__GIVEN EXERCISE__
Resize the answers in the listing below, starting at the line that contains "Task: Expand the Net Logon folder" and ending at the end of the listing. Write those lines out again with their requests but without the pictures, and multiply every coordinate in the answers by 0.35, rounding to whole numbers with halves rounded up.

[Screenshot and document pointing data]
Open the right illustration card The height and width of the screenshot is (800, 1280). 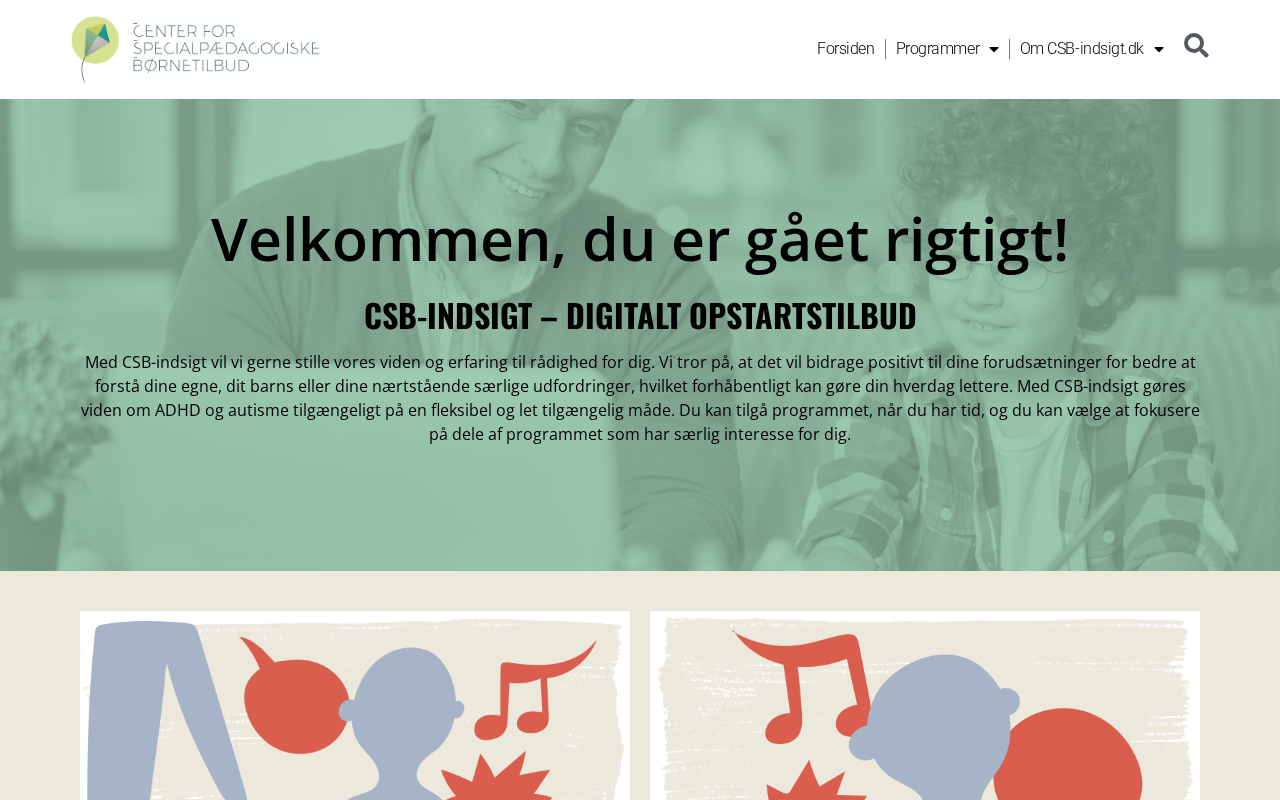tap(925, 705)
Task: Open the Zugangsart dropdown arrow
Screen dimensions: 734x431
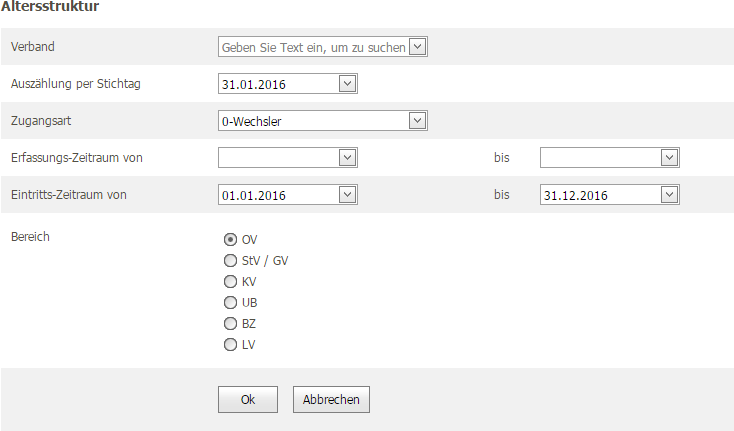Action: 417,121
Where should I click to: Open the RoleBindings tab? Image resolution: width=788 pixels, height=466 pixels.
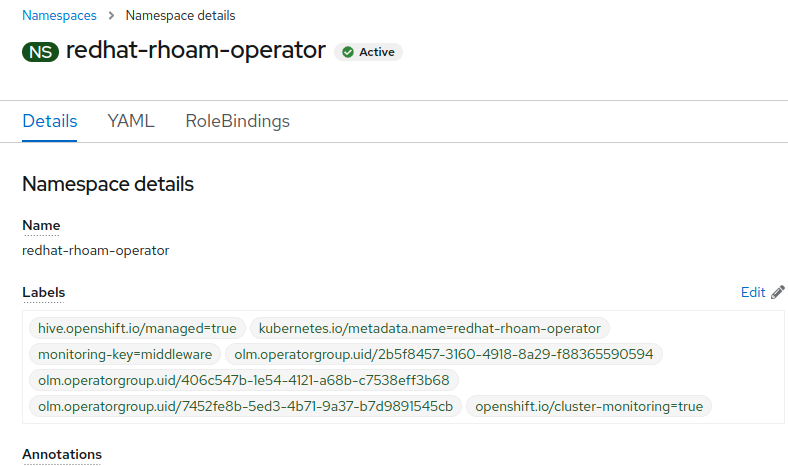pos(237,121)
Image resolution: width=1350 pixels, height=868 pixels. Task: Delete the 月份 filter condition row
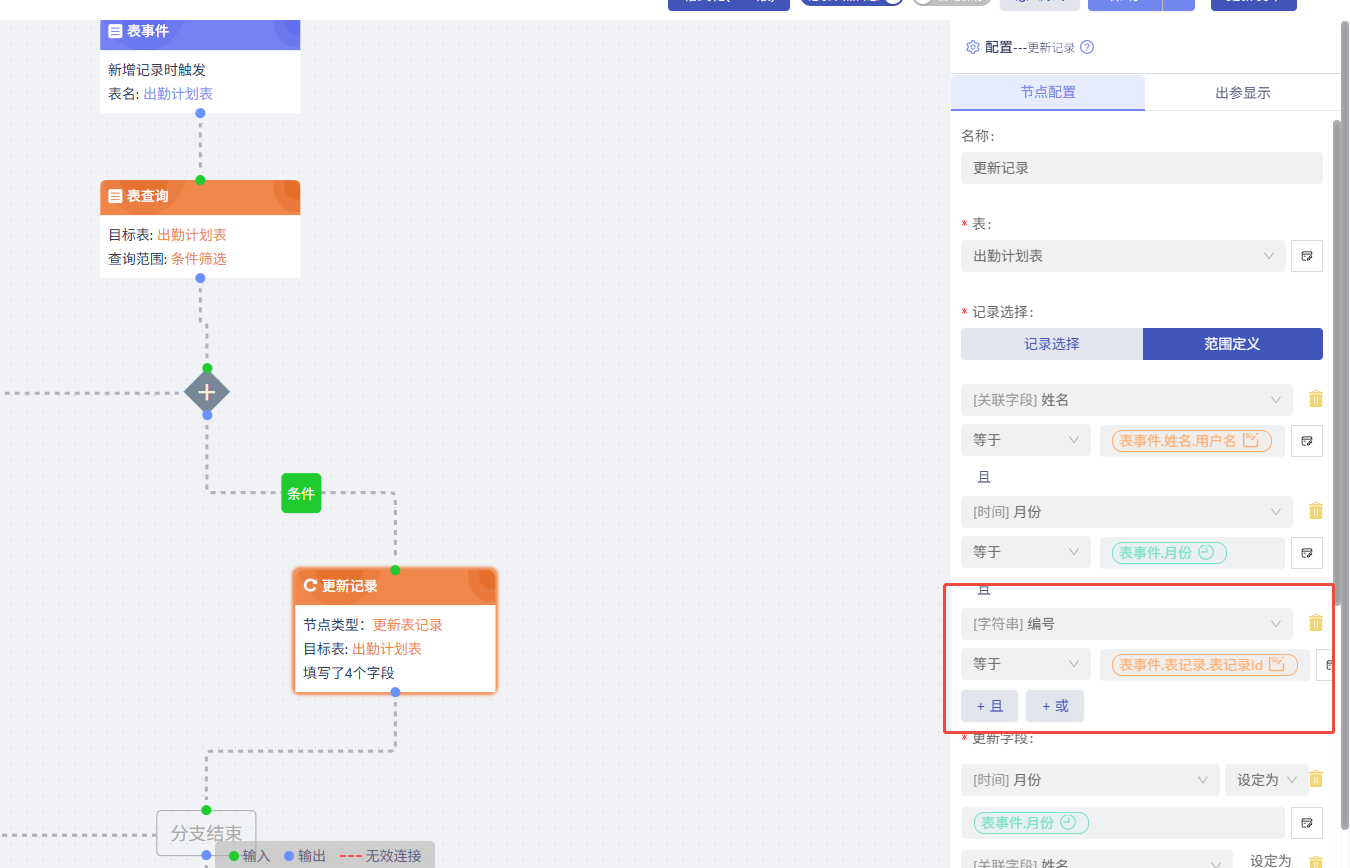[1316, 511]
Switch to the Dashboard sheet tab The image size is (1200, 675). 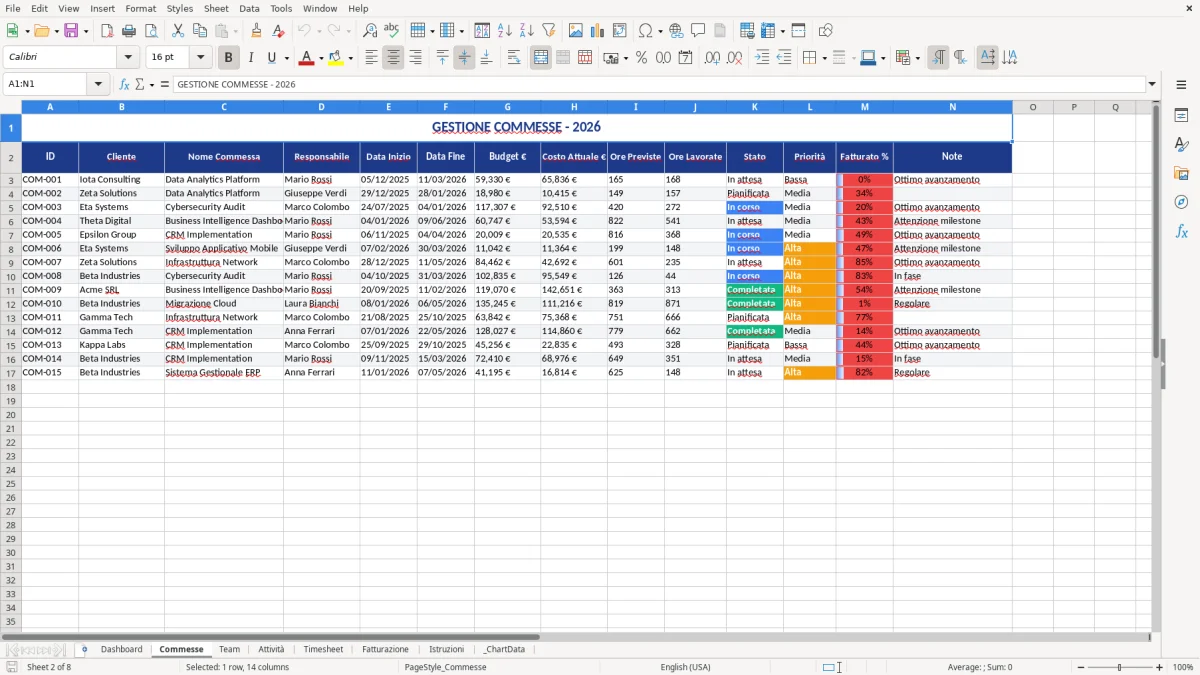point(122,649)
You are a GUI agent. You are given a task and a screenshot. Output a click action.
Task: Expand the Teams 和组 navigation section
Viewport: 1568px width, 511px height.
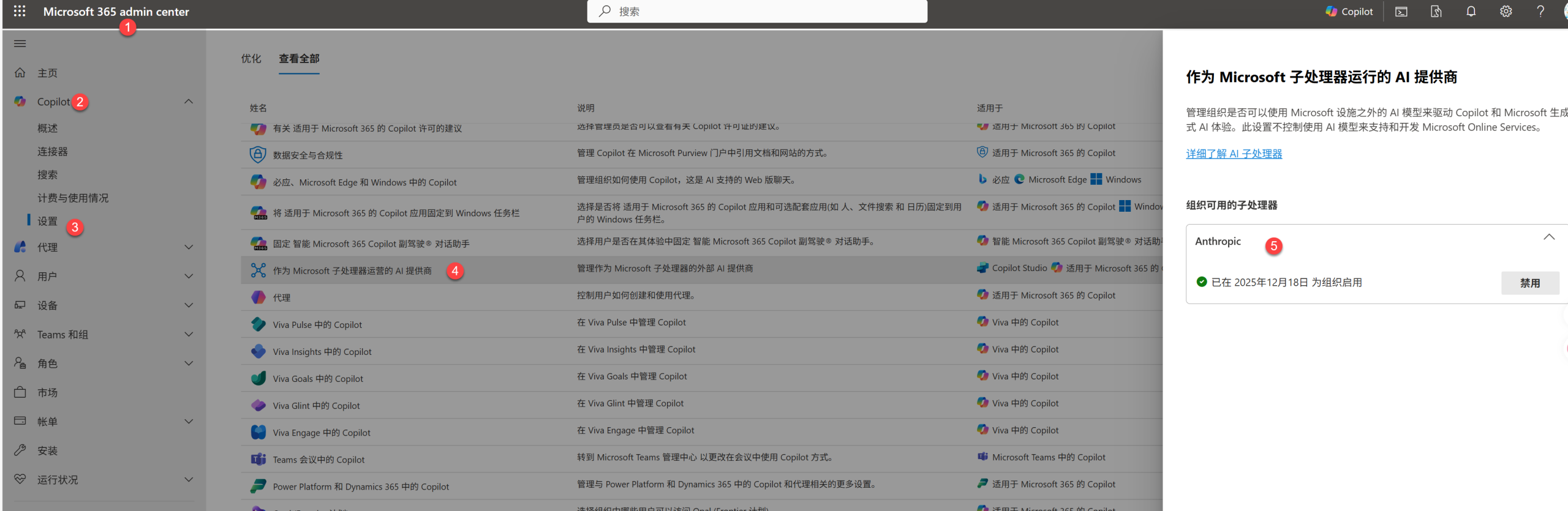189,334
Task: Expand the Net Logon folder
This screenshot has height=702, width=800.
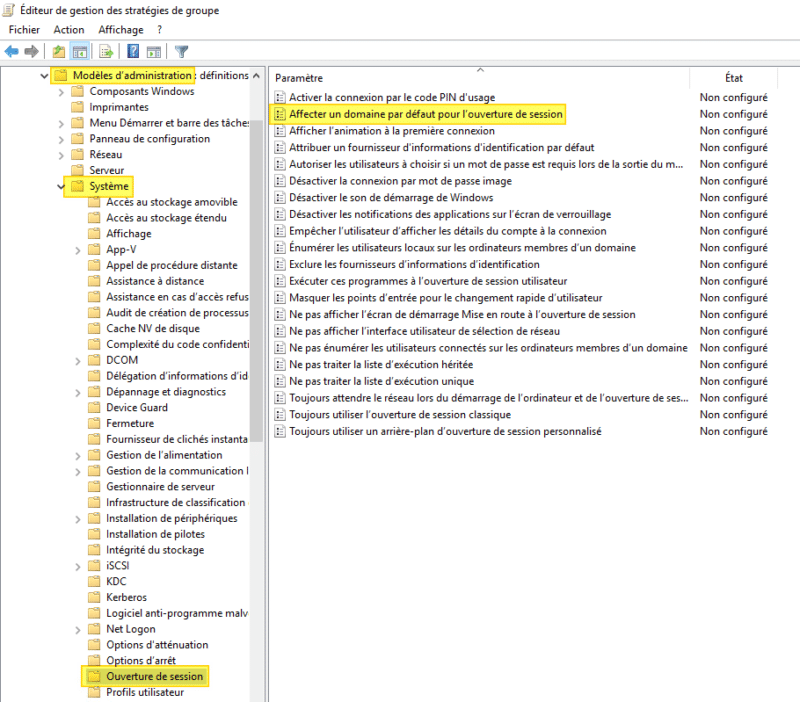Action: (x=78, y=630)
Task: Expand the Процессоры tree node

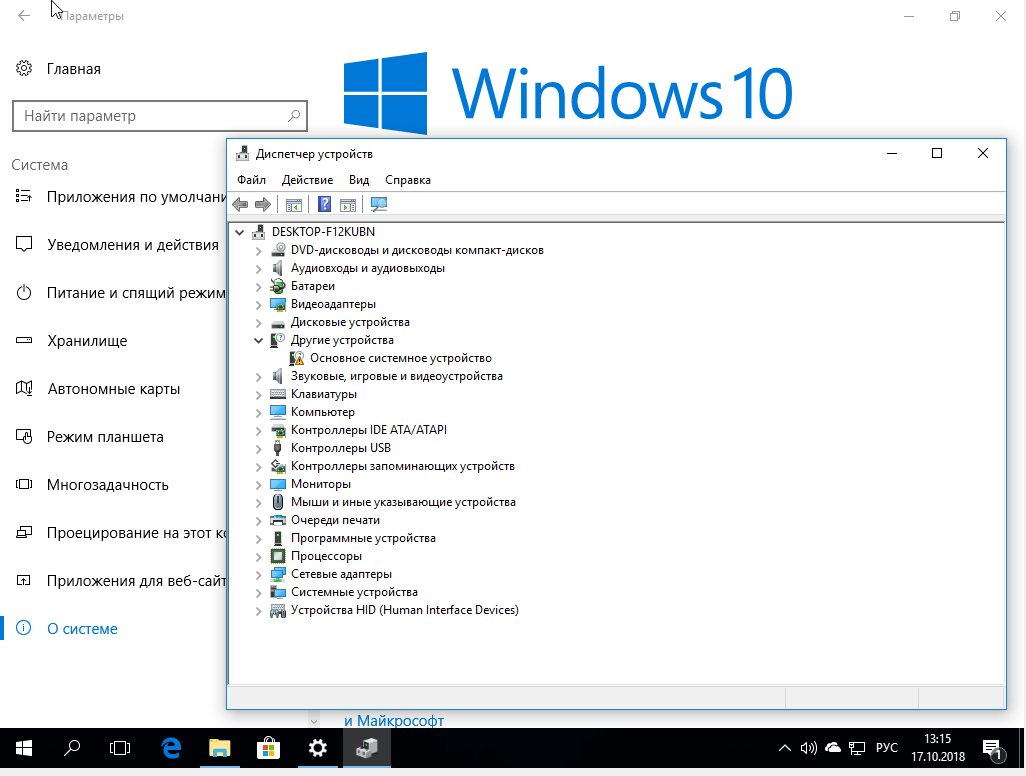Action: coord(259,556)
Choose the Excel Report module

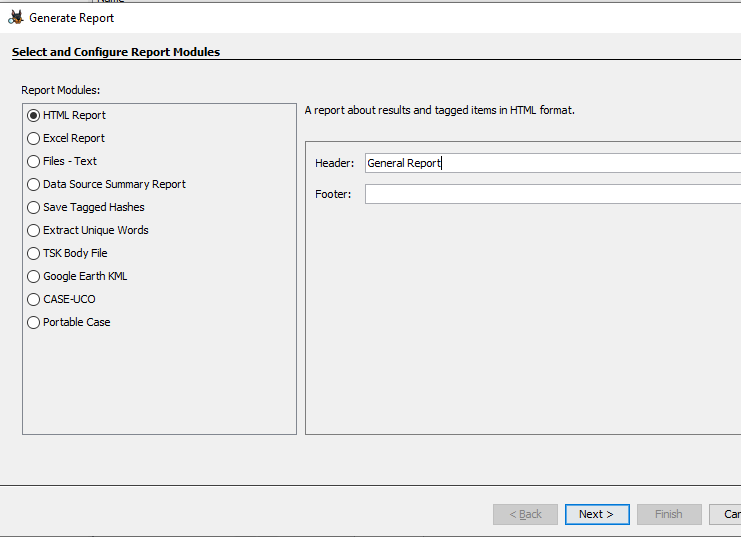[x=34, y=138]
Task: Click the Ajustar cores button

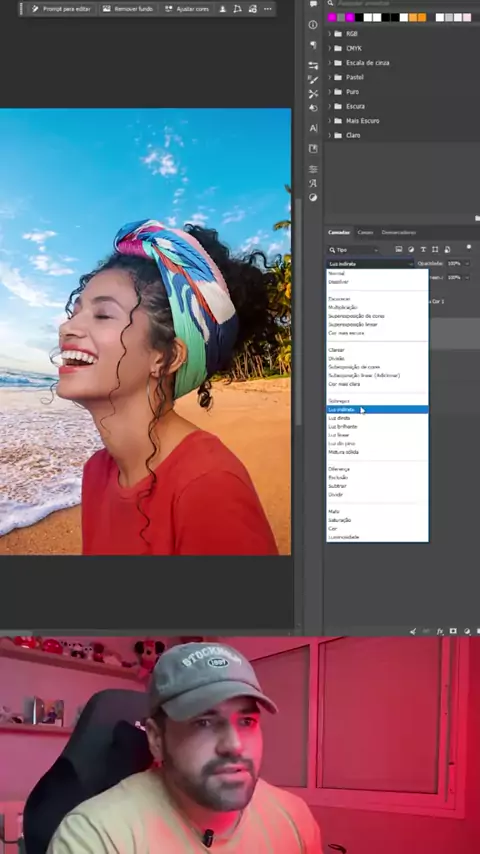Action: [x=187, y=9]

__FULL RESPONSE__
Task: Expand the Net Logon folder
This screenshot has height=702, width=800.
Action: (x=27, y=221)
Task: Expand the Процессоры tree node

Action: coord(91,195)
Choose the Excel Report module

[x=12, y=48]
Task: Click the Ajustar cores button

Action: [x=65, y=3]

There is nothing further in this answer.